Sen. Ted Cruz (R-Texas) and Rep. Steve King (R-Iowa) navigate through an Iowa corn field during a 2013 hunt. Nati Harnik/AP

With the Iowa caucuses just a week away, Ted Cruz is duking it out with Donald Trump. But Cruz is also taking a beating from a less well-known opponent: the biofuel industry.

 

The problem is Cruz’s stance on the Renewable Fuel Standard, a federal mandate that requires fuels made from corn, sugarcane, and other biological sources to be mixed into the nation’s gasoline supply. The most prominent of these fuels is ethanol made from corn. Cruz wants to abolish the RFS (along with all government mandates and subsidies for energy, including for fossil fuels and renewables). Last week in New Hampshire he described the RFS as yet another way in which the government is “picking winners and losers.”

That position sets him apart from the other Iowa front-runners, Republican and Democrat alike.
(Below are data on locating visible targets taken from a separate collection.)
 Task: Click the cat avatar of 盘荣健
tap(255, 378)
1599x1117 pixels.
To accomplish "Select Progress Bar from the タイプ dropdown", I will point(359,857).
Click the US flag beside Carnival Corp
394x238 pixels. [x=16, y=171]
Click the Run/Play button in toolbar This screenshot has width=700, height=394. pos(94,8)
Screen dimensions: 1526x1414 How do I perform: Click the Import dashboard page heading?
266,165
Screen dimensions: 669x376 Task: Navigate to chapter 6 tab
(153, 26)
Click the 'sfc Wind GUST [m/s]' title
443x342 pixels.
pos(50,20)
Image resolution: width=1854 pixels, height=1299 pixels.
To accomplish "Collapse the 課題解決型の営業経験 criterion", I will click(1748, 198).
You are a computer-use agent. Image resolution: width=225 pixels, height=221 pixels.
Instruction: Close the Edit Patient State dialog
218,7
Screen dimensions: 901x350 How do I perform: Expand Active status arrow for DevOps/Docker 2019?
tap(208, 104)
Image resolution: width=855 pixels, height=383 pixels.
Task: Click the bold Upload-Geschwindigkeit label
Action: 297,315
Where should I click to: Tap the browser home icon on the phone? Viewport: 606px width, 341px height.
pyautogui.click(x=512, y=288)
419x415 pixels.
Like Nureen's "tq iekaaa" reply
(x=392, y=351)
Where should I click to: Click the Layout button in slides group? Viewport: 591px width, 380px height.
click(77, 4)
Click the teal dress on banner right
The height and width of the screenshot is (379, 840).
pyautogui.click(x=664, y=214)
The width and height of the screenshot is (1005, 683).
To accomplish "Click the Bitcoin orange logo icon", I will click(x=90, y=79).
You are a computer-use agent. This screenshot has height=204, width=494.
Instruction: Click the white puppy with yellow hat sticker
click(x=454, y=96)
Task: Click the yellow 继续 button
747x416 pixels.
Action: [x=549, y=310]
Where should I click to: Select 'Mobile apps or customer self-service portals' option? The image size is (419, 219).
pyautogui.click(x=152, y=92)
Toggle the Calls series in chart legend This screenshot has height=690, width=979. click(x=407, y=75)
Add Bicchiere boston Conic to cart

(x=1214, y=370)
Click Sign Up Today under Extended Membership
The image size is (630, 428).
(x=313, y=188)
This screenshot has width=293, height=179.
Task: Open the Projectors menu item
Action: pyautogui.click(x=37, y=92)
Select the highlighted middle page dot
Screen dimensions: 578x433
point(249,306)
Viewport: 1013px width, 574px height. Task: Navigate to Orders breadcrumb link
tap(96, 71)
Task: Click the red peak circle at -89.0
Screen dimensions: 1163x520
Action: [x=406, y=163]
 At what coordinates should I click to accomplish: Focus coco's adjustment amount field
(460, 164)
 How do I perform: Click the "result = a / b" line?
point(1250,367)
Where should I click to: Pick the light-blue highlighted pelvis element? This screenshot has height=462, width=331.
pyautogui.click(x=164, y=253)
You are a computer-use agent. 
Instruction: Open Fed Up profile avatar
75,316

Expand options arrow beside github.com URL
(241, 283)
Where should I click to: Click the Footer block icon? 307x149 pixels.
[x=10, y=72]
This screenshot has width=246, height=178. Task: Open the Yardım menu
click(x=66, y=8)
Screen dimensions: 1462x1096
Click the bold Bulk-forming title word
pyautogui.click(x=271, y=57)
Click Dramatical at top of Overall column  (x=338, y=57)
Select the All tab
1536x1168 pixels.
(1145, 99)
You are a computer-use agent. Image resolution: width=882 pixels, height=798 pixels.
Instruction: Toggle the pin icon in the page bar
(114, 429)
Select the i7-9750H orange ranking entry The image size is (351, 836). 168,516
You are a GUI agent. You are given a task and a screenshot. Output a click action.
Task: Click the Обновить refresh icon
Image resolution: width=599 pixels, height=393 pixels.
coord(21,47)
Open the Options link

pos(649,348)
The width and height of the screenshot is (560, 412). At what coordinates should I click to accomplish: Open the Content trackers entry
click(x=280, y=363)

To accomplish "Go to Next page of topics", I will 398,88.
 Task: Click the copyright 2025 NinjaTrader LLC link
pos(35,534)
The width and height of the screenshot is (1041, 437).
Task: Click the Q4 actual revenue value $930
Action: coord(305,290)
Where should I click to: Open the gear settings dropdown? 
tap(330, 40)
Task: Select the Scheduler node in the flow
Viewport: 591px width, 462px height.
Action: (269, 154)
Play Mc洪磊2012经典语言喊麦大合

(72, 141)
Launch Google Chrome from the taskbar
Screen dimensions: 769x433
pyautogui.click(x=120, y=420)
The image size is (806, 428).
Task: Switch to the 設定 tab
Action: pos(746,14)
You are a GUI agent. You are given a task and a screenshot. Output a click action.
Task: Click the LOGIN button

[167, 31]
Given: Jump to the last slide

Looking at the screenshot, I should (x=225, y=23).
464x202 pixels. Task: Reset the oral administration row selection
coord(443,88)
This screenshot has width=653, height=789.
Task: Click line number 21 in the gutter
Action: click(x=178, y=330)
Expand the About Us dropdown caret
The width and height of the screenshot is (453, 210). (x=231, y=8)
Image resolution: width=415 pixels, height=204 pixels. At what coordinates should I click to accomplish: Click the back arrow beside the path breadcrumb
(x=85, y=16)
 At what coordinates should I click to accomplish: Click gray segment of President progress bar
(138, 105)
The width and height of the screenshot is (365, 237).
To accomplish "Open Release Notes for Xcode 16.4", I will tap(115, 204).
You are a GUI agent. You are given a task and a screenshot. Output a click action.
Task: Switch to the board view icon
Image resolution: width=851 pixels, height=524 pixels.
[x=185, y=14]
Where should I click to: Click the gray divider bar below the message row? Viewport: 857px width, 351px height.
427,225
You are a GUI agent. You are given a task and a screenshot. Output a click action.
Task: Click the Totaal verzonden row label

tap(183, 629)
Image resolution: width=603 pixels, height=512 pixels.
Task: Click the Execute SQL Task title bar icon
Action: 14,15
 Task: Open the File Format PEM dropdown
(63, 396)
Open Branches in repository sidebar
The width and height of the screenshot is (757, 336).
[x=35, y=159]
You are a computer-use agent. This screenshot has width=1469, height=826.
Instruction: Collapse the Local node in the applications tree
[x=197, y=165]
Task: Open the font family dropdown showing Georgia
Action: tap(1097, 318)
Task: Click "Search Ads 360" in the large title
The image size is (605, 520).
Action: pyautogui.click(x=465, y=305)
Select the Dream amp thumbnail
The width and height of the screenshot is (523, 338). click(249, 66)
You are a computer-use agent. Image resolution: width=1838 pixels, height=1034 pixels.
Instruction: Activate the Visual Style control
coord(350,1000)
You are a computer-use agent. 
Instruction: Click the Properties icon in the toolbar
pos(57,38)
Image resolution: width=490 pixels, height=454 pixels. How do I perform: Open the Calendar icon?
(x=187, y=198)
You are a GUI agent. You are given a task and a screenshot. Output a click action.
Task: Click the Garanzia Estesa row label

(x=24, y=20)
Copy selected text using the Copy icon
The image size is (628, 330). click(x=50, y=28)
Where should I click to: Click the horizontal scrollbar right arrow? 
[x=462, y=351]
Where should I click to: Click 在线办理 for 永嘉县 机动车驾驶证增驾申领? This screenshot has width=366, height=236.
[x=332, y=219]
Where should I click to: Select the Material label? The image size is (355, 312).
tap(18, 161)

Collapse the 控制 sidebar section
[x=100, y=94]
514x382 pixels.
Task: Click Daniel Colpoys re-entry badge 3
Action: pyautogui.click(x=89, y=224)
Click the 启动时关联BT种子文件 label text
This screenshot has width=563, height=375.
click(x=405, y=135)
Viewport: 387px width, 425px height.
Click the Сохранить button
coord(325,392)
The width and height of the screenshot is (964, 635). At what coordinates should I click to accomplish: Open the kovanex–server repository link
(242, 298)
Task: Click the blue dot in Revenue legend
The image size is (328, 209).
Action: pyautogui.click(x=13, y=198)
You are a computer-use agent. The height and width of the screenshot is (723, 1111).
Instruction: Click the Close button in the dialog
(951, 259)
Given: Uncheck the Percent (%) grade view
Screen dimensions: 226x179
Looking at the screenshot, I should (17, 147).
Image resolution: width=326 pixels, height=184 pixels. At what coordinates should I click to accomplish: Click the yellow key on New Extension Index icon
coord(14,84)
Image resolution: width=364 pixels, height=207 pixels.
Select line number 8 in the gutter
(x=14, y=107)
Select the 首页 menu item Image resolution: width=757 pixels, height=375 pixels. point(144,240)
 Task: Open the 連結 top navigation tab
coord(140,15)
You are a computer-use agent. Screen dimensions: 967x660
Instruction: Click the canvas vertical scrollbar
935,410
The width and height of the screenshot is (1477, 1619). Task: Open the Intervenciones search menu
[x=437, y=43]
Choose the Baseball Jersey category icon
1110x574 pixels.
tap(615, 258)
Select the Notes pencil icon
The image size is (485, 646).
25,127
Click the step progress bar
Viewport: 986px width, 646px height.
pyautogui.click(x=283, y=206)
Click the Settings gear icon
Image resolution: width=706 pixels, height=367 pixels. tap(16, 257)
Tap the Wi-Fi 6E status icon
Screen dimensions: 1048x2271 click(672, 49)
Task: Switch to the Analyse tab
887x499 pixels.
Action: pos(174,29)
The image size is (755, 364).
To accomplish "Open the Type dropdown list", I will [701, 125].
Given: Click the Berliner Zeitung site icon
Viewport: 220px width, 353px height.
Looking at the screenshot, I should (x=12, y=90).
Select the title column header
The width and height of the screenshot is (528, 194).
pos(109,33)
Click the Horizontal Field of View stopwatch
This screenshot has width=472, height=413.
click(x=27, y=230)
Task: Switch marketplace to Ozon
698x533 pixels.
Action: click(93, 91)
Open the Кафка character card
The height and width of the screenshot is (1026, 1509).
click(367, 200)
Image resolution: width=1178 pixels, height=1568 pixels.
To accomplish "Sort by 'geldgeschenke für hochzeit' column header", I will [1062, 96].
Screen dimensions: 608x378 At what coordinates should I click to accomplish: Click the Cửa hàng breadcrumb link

Hillary Clinton and Bernie Sanders have both expressed support for the RFS. Trump recently said he wants to increase the mandate.

Cruz’s opposition to ethanol mandates puts him in a place you’d never expect to find him: on the right side of a debate about climate change.

Cruz’s position could be a major liability in Iowa, where the RFS has become one of the most important corn-related federal programs and is a major fixture in the state’s politics. Iowa produces by far the most corn-based ethanol and thus arguably benefits more than any other state from the RFS. Last week, Iowa Gov. Terry Branstad (R) called for Cruz’s defeat in the caucuses, specifically citing Cruz’s “anti-renewable fuel stand.” (Branstad’s son works for the ethanol trade group America’s Renewable Future, the organization in the Twitter photo above.) Last week, Iowa Sen. Chuck Grassley (R), a longtime proponent of the RFS, said he agreed with Branstad’s criticism of Cruz. Of course, Iowa Republicans aren’t all single-issue voters, and it remains to be seen how much ethanol will matter to caucus-goers.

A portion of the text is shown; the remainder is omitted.